Start to finish, copy the data exactly.
******************************
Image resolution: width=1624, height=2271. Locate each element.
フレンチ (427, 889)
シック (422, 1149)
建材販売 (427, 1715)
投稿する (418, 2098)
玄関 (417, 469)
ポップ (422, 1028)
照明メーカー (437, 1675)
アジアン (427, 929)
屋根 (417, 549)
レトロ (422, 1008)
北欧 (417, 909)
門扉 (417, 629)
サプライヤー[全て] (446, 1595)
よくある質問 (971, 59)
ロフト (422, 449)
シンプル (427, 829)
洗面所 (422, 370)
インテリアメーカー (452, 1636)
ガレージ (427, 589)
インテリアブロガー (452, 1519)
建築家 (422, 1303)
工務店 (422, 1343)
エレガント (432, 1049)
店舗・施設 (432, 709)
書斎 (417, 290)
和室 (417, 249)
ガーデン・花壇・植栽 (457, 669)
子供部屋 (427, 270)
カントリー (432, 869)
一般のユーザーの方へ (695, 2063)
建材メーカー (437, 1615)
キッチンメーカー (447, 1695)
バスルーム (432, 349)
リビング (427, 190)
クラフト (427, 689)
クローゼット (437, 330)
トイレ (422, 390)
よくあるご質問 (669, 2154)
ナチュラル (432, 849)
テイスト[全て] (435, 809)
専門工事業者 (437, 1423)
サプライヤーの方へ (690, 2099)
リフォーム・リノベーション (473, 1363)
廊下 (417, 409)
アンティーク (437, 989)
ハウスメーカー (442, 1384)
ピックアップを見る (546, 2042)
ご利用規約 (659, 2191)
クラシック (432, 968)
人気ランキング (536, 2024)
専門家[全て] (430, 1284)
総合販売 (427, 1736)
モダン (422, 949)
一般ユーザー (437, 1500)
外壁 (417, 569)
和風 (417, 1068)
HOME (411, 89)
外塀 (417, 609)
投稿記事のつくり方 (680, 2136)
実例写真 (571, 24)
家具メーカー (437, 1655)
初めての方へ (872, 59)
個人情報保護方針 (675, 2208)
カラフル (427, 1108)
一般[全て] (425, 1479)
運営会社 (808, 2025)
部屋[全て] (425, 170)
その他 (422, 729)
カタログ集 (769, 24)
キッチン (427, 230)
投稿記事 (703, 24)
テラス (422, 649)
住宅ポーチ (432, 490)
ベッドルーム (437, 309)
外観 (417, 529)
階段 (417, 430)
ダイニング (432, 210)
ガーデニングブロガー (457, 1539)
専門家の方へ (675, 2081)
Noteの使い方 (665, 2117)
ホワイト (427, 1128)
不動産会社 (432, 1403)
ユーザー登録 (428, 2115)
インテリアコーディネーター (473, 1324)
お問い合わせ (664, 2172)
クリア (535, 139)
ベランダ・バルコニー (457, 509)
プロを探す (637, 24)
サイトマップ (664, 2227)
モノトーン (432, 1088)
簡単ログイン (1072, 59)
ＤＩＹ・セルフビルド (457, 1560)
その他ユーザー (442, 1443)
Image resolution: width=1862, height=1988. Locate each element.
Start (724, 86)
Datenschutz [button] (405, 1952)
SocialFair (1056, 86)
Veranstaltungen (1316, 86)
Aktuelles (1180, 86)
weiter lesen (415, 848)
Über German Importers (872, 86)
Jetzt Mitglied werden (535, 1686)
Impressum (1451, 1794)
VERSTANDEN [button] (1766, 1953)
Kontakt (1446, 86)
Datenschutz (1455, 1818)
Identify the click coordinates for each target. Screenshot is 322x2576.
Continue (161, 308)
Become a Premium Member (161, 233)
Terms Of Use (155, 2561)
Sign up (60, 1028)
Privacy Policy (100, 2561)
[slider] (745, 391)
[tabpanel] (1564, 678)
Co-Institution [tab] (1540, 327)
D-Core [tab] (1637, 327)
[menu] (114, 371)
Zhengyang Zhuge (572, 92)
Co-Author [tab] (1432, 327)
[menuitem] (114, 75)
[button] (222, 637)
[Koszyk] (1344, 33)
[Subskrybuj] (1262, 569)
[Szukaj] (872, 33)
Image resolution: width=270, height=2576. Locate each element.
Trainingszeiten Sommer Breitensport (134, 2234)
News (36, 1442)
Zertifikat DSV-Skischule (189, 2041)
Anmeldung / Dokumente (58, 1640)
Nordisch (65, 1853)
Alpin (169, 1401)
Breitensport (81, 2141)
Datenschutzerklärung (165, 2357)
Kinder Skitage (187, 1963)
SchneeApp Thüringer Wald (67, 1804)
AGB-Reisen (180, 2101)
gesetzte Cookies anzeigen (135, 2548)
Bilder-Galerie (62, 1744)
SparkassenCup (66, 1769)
******************************
▸ Result:
Image resolution: width=1624, height=2271. Locate each element.
フレンチ (427, 889)
シック (422, 1149)
建材販売 (427, 1715)
投稿する (418, 2098)
玄関 (417, 469)
ポップ (422, 1028)
照明メーカー (437, 1675)
アジアン (427, 929)
屋根 (417, 549)
レトロ (422, 1008)
北欧 (417, 909)
門扉 (417, 629)
サプライヤー[全て] (446, 1595)
よくある質問 (971, 59)
ロフト (422, 449)
シンプル (427, 829)
洗面所 (422, 370)
インテリアメーカー (452, 1636)
ガレージ (427, 589)
インテリアブロガー (452, 1519)
建築家 (422, 1303)
工務店 (422, 1343)
エレガント (432, 1049)
店舗・施設 (432, 709)
書斎 (417, 290)
和室 (417, 249)
ガーデン・花壇・植栽 (457, 669)
子供部屋 (427, 270)
カントリー (432, 869)
一般のユーザーの方へ (695, 2063)
建材メーカー (437, 1615)
キッチンメーカー (447, 1695)
バスルーム (432, 349)
リビング (427, 190)
クラフト (427, 689)
クローゼット (437, 330)
トイレ (422, 390)
よくあるご質問 (669, 2154)
ナチュラル (432, 849)
テイスト[全て] (435, 809)
専門工事業者 (437, 1423)
サプライヤーの方へ (690, 2099)
リフォーム・リノベーション (473, 1363)
廊下 (417, 409)
アンティーク (437, 989)
ハウスメーカー (442, 1384)
ピックアップを見る (546, 2042)
ご利用規約 (659, 2191)
クラシック (432, 968)
人気ランキング (536, 2024)
専門家[全て] (430, 1284)
総合販売 (427, 1736)
モダン (422, 949)
一般ユーザー (437, 1500)
外壁 (417, 569)
和風 (417, 1068)
HOME (411, 89)
外塀 (417, 609)
投稿記事のつくり方 (680, 2136)
実例写真 (571, 24)
家具メーカー (437, 1655)
初めての方へ (872, 59)
個人情報保護方針 (675, 2208)
カラフル (427, 1108)
一般[全て] (425, 1479)
運営会社 (808, 2025)
部屋[全て] (425, 170)
その他 (422, 729)
カタログ集 (769, 24)
キッチン (427, 230)
投稿記事 (703, 24)
テラス (422, 649)
住宅ポーチ (432, 490)
ベッドルーム (437, 309)
外観 (417, 529)
階段 (417, 430)
ダイニング (432, 210)
ガーデニングブロガー (457, 1539)
専門家の方へ (675, 2081)
Noteの使い方 (665, 2117)
ホワイト (427, 1128)
不動産会社 (432, 1403)
ユーザー登録 (428, 2115)
インテリアコーディネーター (473, 1324)
お問い合わせ (664, 2172)
クリア (535, 139)
ベランダ・バルコニー (457, 509)
プロを探す (637, 24)
サイトマップ (664, 2227)
モノトーン (432, 1088)
簡単ログイン (1072, 59)
ＤＩＹ・セルフビルド (457, 1560)
その他ユーザー (442, 1443)
Image resolution: width=1862, height=1988. Locate each element.
Start (724, 86)
Datenschutz [button] (405, 1952)
SocialFair (1056, 86)
Veranstaltungen (1316, 86)
Aktuelles (1180, 86)
weiter lesen (415, 848)
Über German Importers (872, 86)
Jetzt Mitglied werden (535, 1686)
Impressum (1451, 1794)
VERSTANDEN [button] (1766, 1953)
Kontakt (1446, 86)
Datenschutz (1455, 1818)
Identify the click coordinates for each target. Screenshot is 322x2576.
Continue (161, 308)
Become a Premium Member (161, 233)
Terms Of Use (155, 2561)
Sign up (60, 1028)
Privacy Policy (100, 2561)
[slider] (745, 391)
[tabpanel] (1564, 678)
Co-Institution [tab] (1540, 327)
D-Core [tab] (1637, 327)
[menu] (114, 371)
Zhengyang Zhuge (572, 92)
Co-Author [tab] (1432, 327)
[menuitem] (114, 75)
[button] (222, 637)
[Koszyk] (1344, 33)
[Subskrybuj] (1262, 569)
[Szukaj] (872, 33)
Image resolution: width=270, height=2576. Locate each element.
Trainingszeiten Sommer Breitensport (134, 2234)
News (36, 1442)
Zertifikat DSV-Skischule (189, 2041)
Anmeldung / Dokumente (58, 1640)
Nordisch (65, 1853)
Alpin (169, 1401)
Breitensport (81, 2141)
Datenschutzerklärung (165, 2357)
Kinder Skitage (187, 1963)
SchneeApp Thüringer Wald (67, 1804)
AGB-Reisen (180, 2101)
gesetzte Cookies anzeigen (135, 2548)
Bilder-Galerie (62, 1744)
SparkassenCup (66, 1769)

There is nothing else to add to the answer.